8.6. “We’ve Always Been Engineers”

When asked about their perceptions of the field of engineering, and their own engineering identities, students raised two points about their experiences as Indigenous people that significantly connected their ethnic identities to their engineering identities. First, students recognized that Native people, particularly members of their specific communities or nations, are underrepresented in engineering. However, they reconstructed this underrepresentation as a source of aspiration to enter the field of engineering.
The underrepresentation of Indigenous people and their own nations specifically in professional settings was both discouraging and motivating for the students. They described the difficulty of not seeing people like them in higher-up positions. They were also motivated to become accomplished as Indigenous people in a predominantly white field. The students noted that many of their predominantly white peers had family members in engineering who encouraged them to be engineers, which was not typical of their experiences.
Not knowing many people who worked as engineers, or seeing many Indigenous engineers, meant they were less familiar with the field of engineering before college than they recognized many of their (white) peers were. Ethan, whose parents immigrated to the USA, said:
I feel like because you guys grew up in more of the States’ culture you understood engineering.

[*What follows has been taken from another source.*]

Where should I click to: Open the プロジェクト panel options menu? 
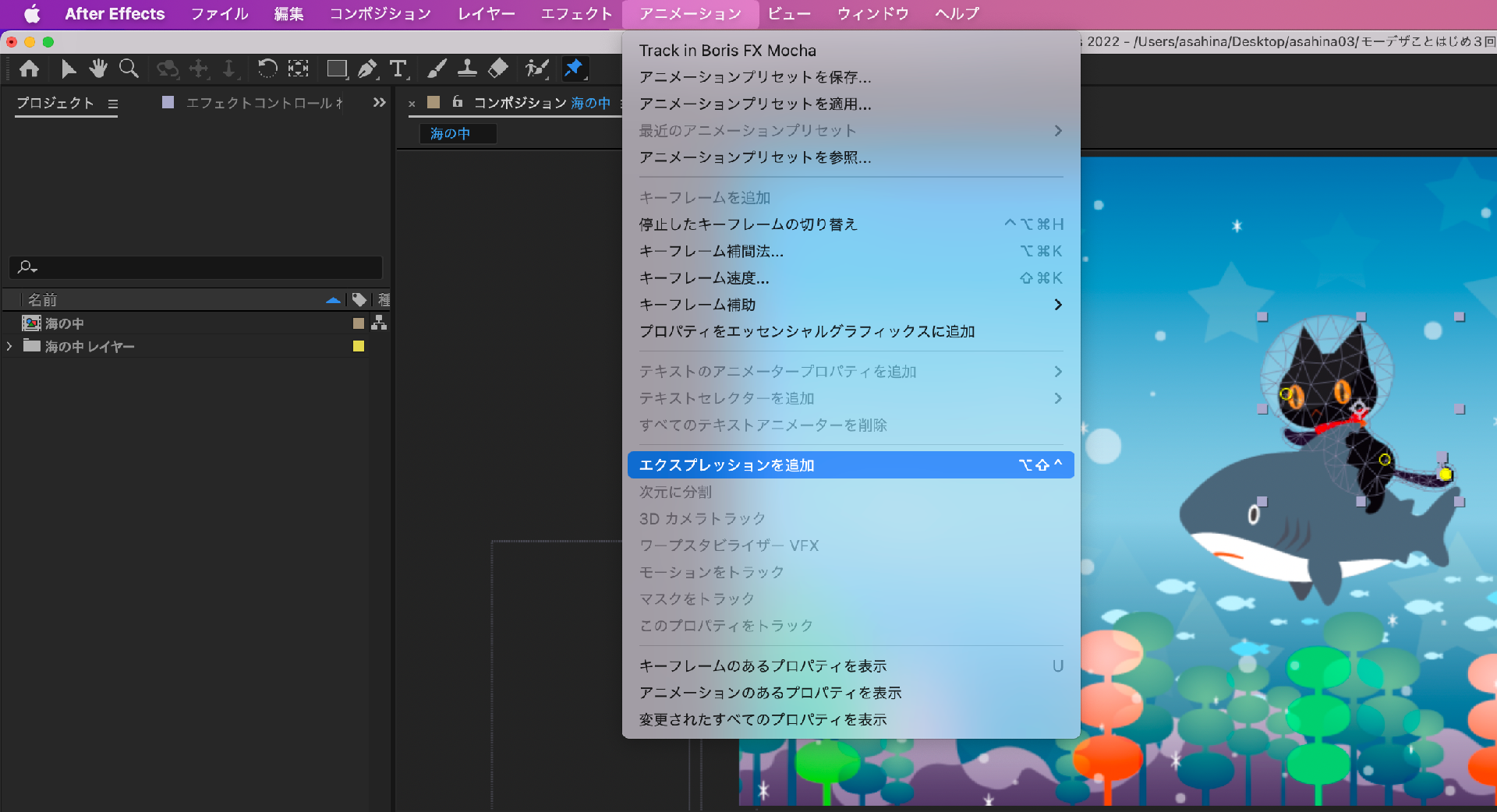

Where I, like my parents coming here, we don’t learn these things off the bat like everyone else.
Ethan’s understanding of what an engineer did was based on his observations working at a construction site. His perception from a young age was the engineer “sat in an office and did nothing” because of the closed trailers engineers often work in at construction sites. He saw his views switch from thinking the engineer was just a boss to an engineer being active in the design process.
In contrast, Victor described how having a white adoptive father who worked as an engineer influenced his decision to enter engineering:
I really, truly think that, I’ve thought about it more and more, I’m very fortunate, since I do know both of my family, I get to see them and just be like, ‘Okay, well what would life have been like if I had been raised in that household versus this household?’ And I don’t think I would be an engineer if that were the case, to be honest.
This speculation reflected how different the decision to enter engineering might be for a person who has less familiarity with what the profession entailed.
Participants spoke about ways that they were able to become more familiar with the field of engineering as they started to make decisions about careers and majors to pursue and enter a four-year engineering program. J-man went on a high school job shadow at a mining company where he asked whether anyone in the company shared his tribal affiliation. It turned out that there was one engineering manager who did, and he described the impact of job shadowing this role model: “But he was the first [Crow engineer] I’ve ever seen that was just like me and for me that was, in retrospect, that’s where I feel like I’m at. I’m the engineer now.” The impression this role model had on J-man inspired him to want to pursue engineering and become a role model for other Indigenous youth.
A second path to becoming more familiar with the field of engineering was a summer bridge program facilitated by the university for tribal and community college students to transition into a four-year engineering major. Ashley pointed to this program as an essential resource to help her transition from the tribal college where she earned her associate’s degree into her current engineering major:
…it was a transition summer program to get me from…my tribal college or community college and get into a four year. So, it was really good, and I had a good time and got ready and I felt super ready for school.
Programs such as these can help students build the assets that help them navigate and succeed in predominantly white engineering programs.
The irony, though, regarding students’ stated lack of familiarity with engineering as a field became evident in a powerful exchange during the focus group setting. In J-man’s words:
…honestly, man, we’ve always been engineers. Native people. Look at all the problems we had back in the day. They weren’t our problems. You know what I mean? We had fixes for everything. We had medicines, technology, most powerful weapons at the time.
Otherwise put, the engineering they were learning in their four-year engineering programs is based in knowledge circumscribed to reinforce and uphold settler colonialism, a system of engineering practice bounded to exclude other forms of engineering knowledge developed within other traditions. In this case, the recognition that engineering practice in the USA has developed in a manner that deliberately overlooks the potential contributions of Indigenous ways of knowing and traditional knowledges because of the displacement and subjugation of Indigenous peoples. J-man continued:
And after this we don’t have to know everything. But we have the ability and the capacity to learn everything we need to understand something and do something about it. That’s how I feel about it.
Although engineering as a field has embraced lifelong learning as a professional value over the past several decades, J-man’s statement captures his point that engineering knowledge as currently construed is both incomplete and limited in its delegitimating of other forms of knowledge. To him the field of engineering could advance through being “Indigenized” by embracing Indigenous knowledges to inform the content and practice of engineering:
What’s missing? The Native point of view. That’s the only thing that I think can propel us into the future. And that’s where I feel like we’re going to be engineers, man. Us Indians. We’re the Indianeers.
This comment then becomes quite profound when cast against a different comment from the focus group postulating the formation of an Indian Corps of Engineers in response to the role of the Army Corps of Engineers overseeing construction of the Dakota Access Pipeline. The students wanted Indigenous people to be the engineering leaders for their own communities.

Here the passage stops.